• [Assignment]: Find and return every line of the data that contains the word "Given".

• [Input records]:
::::::::

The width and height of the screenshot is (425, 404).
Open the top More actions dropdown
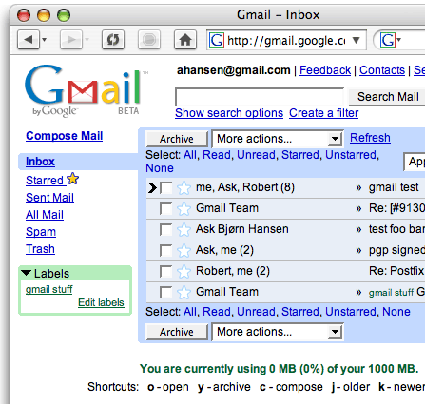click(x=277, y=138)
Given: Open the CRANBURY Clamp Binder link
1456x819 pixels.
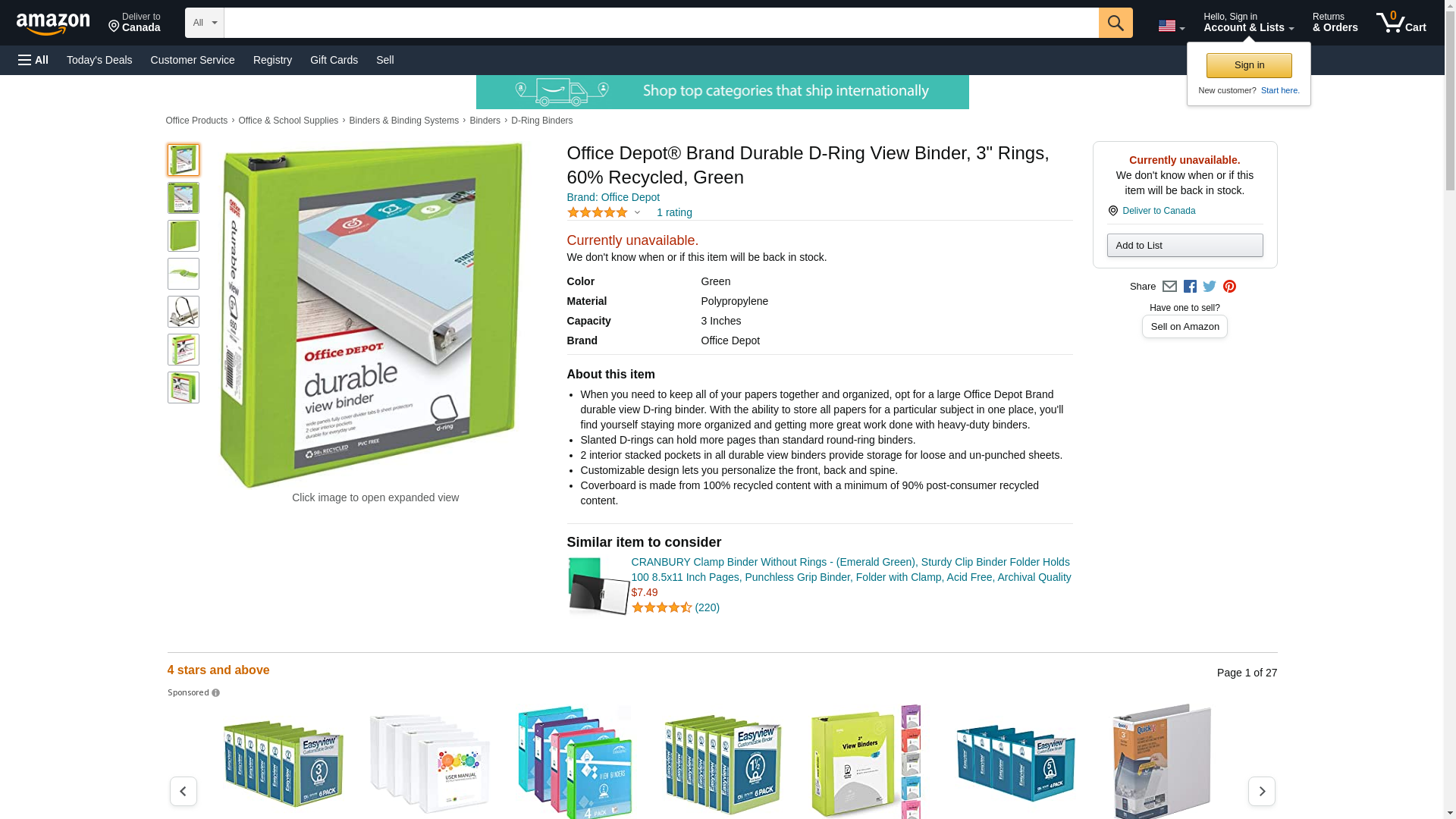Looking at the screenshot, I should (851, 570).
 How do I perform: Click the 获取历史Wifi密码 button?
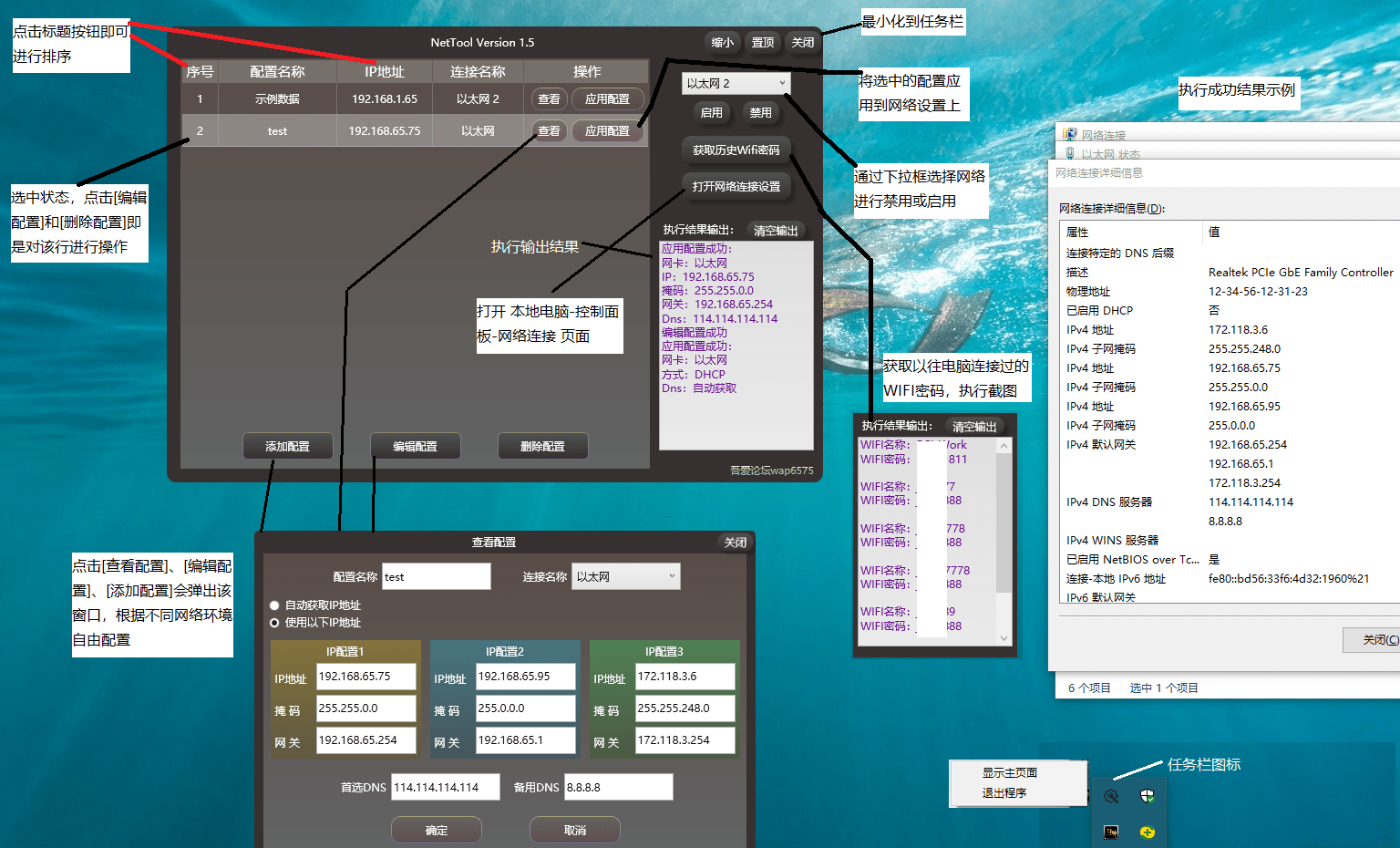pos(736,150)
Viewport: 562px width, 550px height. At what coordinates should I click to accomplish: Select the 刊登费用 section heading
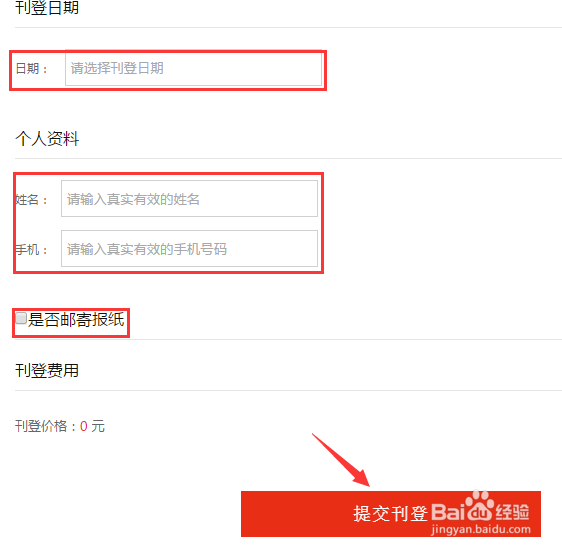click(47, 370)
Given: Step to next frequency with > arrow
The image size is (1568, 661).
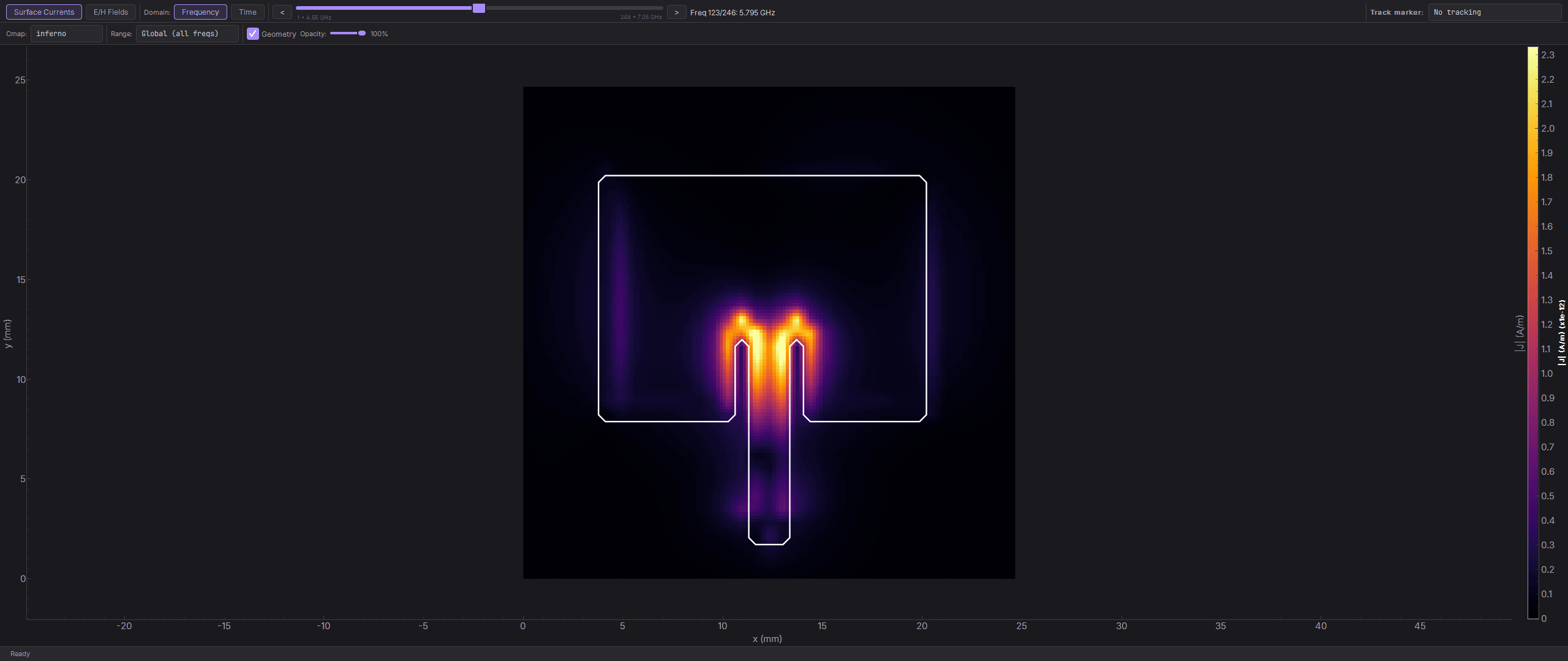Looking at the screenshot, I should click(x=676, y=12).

::::::::

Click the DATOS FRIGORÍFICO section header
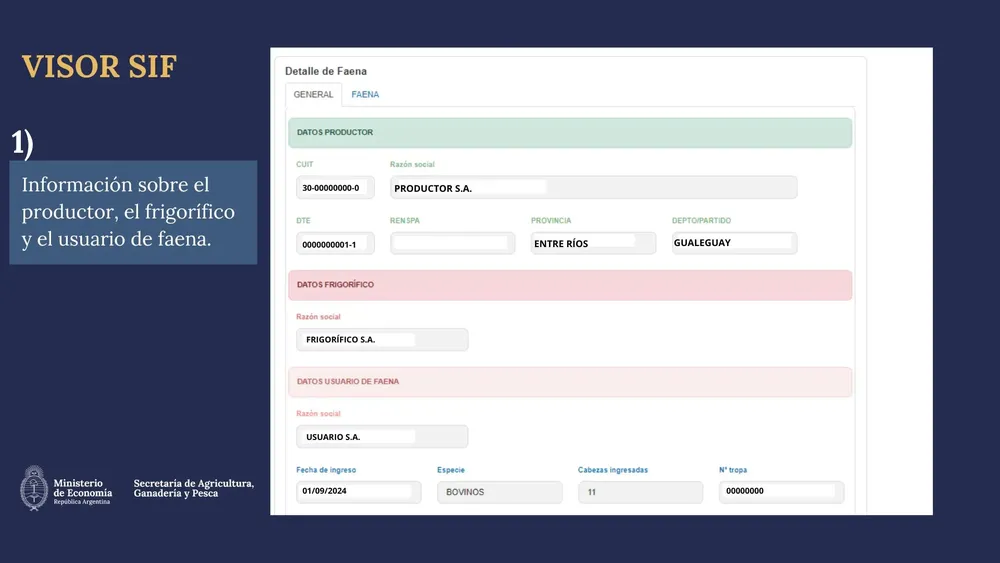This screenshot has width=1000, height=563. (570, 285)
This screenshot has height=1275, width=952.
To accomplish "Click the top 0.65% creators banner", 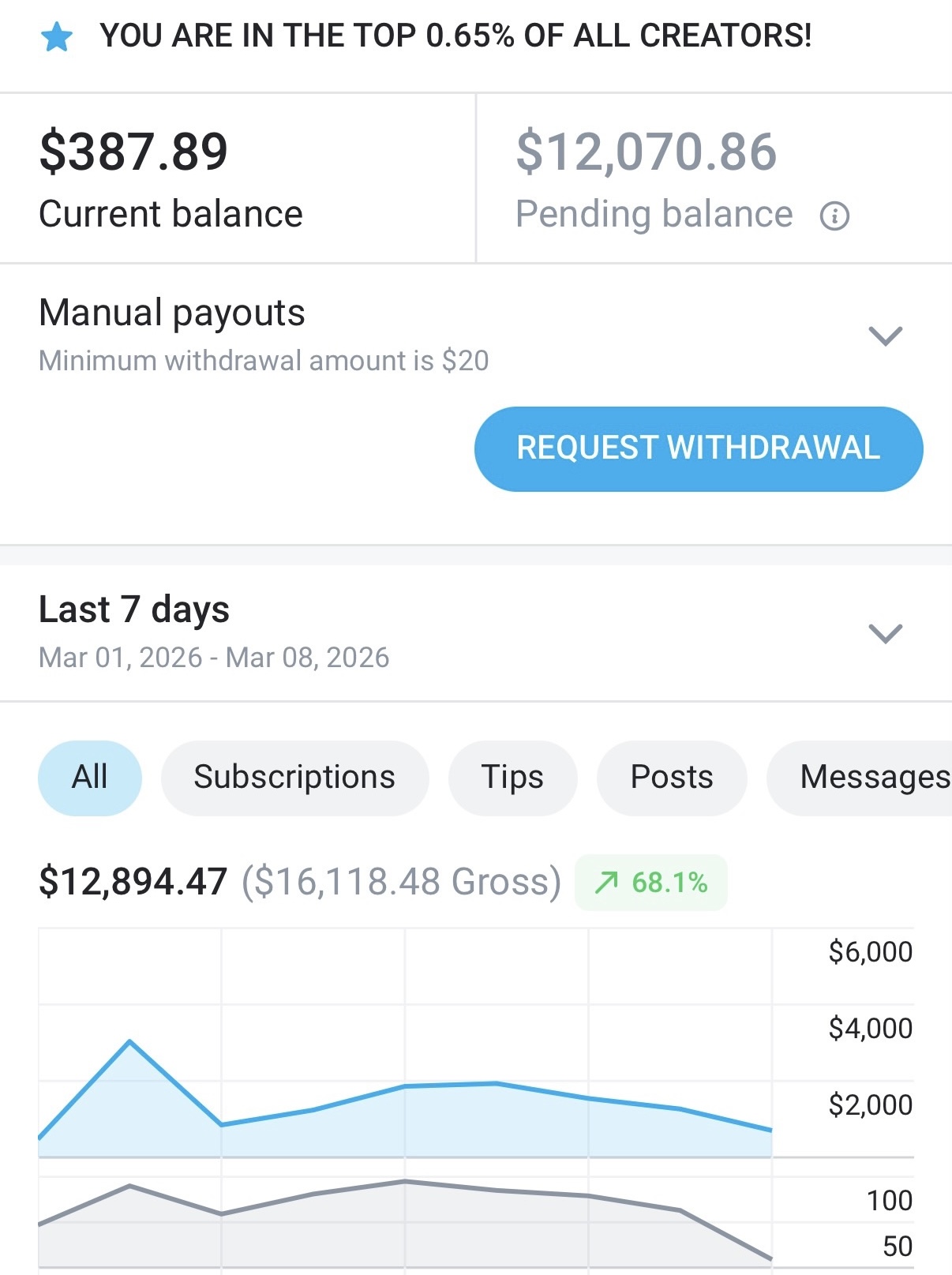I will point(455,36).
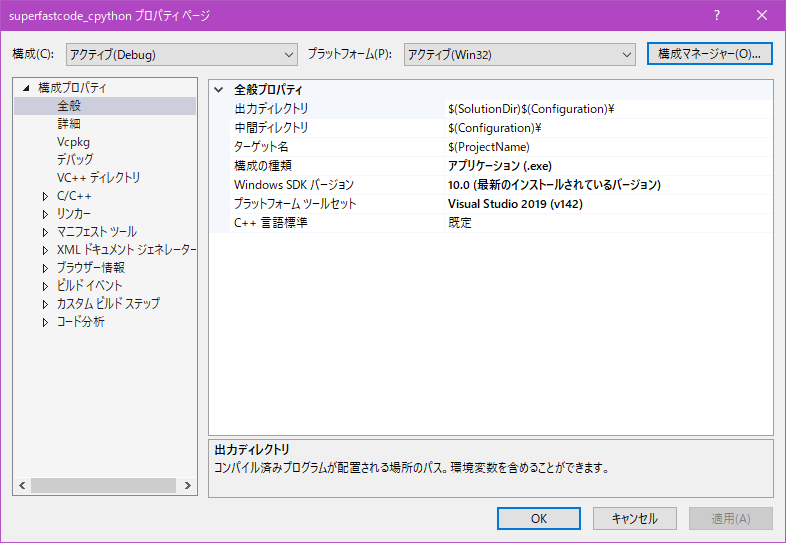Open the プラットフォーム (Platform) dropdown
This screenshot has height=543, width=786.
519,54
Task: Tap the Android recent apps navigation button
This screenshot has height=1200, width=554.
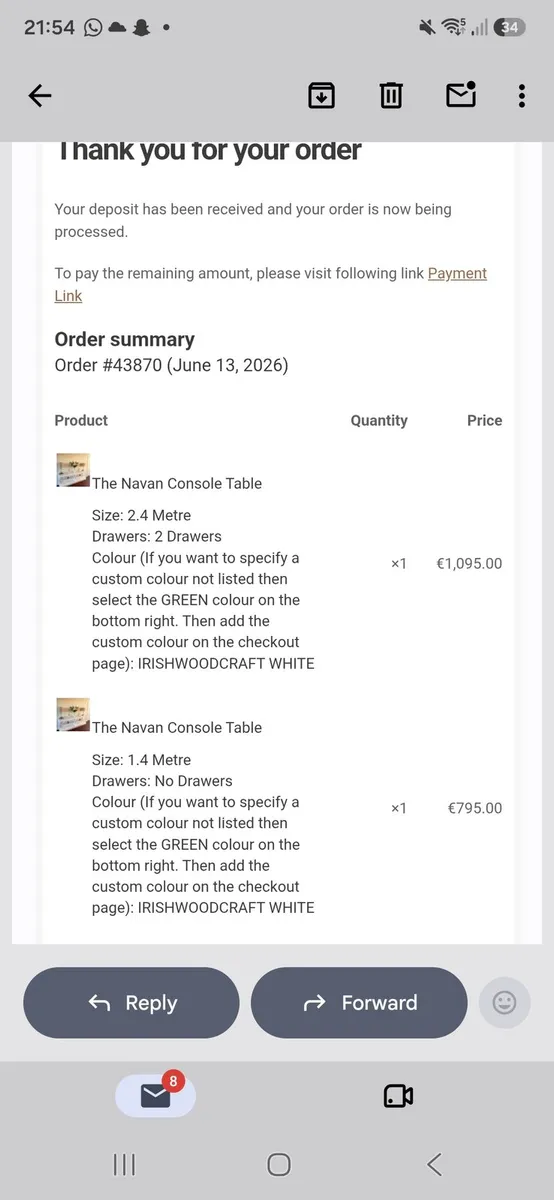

::::::::

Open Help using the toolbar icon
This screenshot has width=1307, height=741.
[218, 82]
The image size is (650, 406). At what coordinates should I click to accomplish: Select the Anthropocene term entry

::::::::

• [Response below]:
Given: Open the CRANBURY Clamp Binder link
Given: Step to next frequency with > arrow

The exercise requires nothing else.